» Article
Hard Truths
James Sledge September
22, 2019
One
would have to have been asleep for the last decade or so to be unaware of our
nation’s epidemic of gun violence. While I was on sabbatical during July and
August, I was often without internet or TV. Even so, I could not avoid reports
on the carnage that took place during that brief time. In the span of barely
more than a month, shootings in Gilroy, California, El Paso, Texas, Dayton,
Ohio, and Odessa and Midland, Texas, left 44 people dead and 88 wounded.
The
term “mass shooting” has no precise definition, but according to a Wikipedia
article, there have been 297 mass shootings this year in America, killing 335
people and leaving 1219 more wounded. Seven occurred at a school or university
and two in worship spaces, and I’m sure these statistics aren’t already out of
date.
In,
nearly 40,000 Americans died from gunshot wounds. About 24,000 of those were
suicides, a number that is sickening all by itself. And of course that means
that 16,000 people were killed by someone else. This last number alone amounts
for more than forty people killed every single day.
Perhaps
you are already familiar with these numbers, but I share them with you this
morning to help explain why I reacted the way I did to our scripture reading.

» Available data
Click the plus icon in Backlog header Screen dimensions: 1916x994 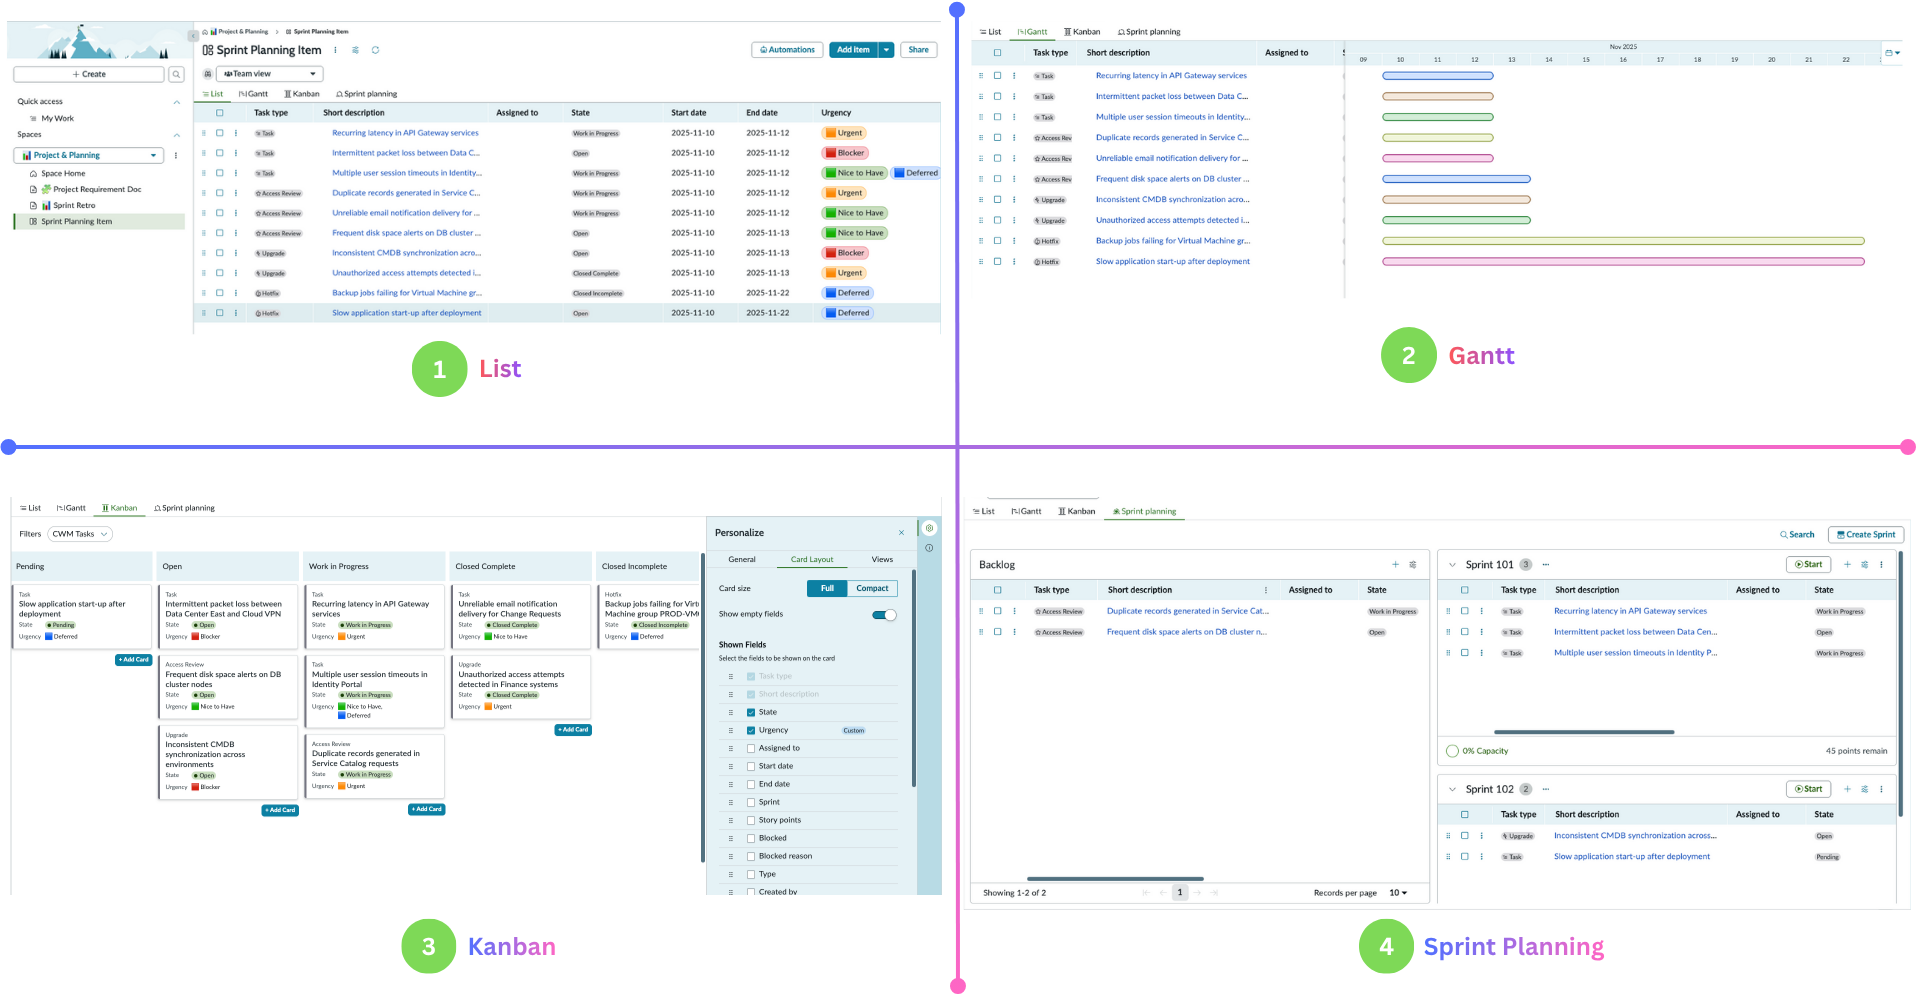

» Directives
**1)** According to the "Hard Truths" sermon, how many people were left dead and wounded by the shootings in Gilroy, El Paso, Dayton, Odessa and Midland?
**2)** From the "Hard Truths" sermon, reproduce the passage starting at "Hard Truths" and ending at "and 88 wounded.".

» Responses by task
**1)** 44 people dead and 88 wounded.

**2)**
Hard Truths
James Sledge September
22, 2019
One
would have to have been asleep for the last decade or so to be unaware of our
nation’s epidemic of gun violence. While I was on sabbatical during July and
August, I was often without internet or TV. Even so, I could not avoid reports
on the carnage that took place during that brief time. In the span of barely
more than a month, shootings in Gilroy, California, El Paso, Texas, Dayton,
Ohio, and Odessa and Midland, Texas, left 44 people dead and 88 wounded.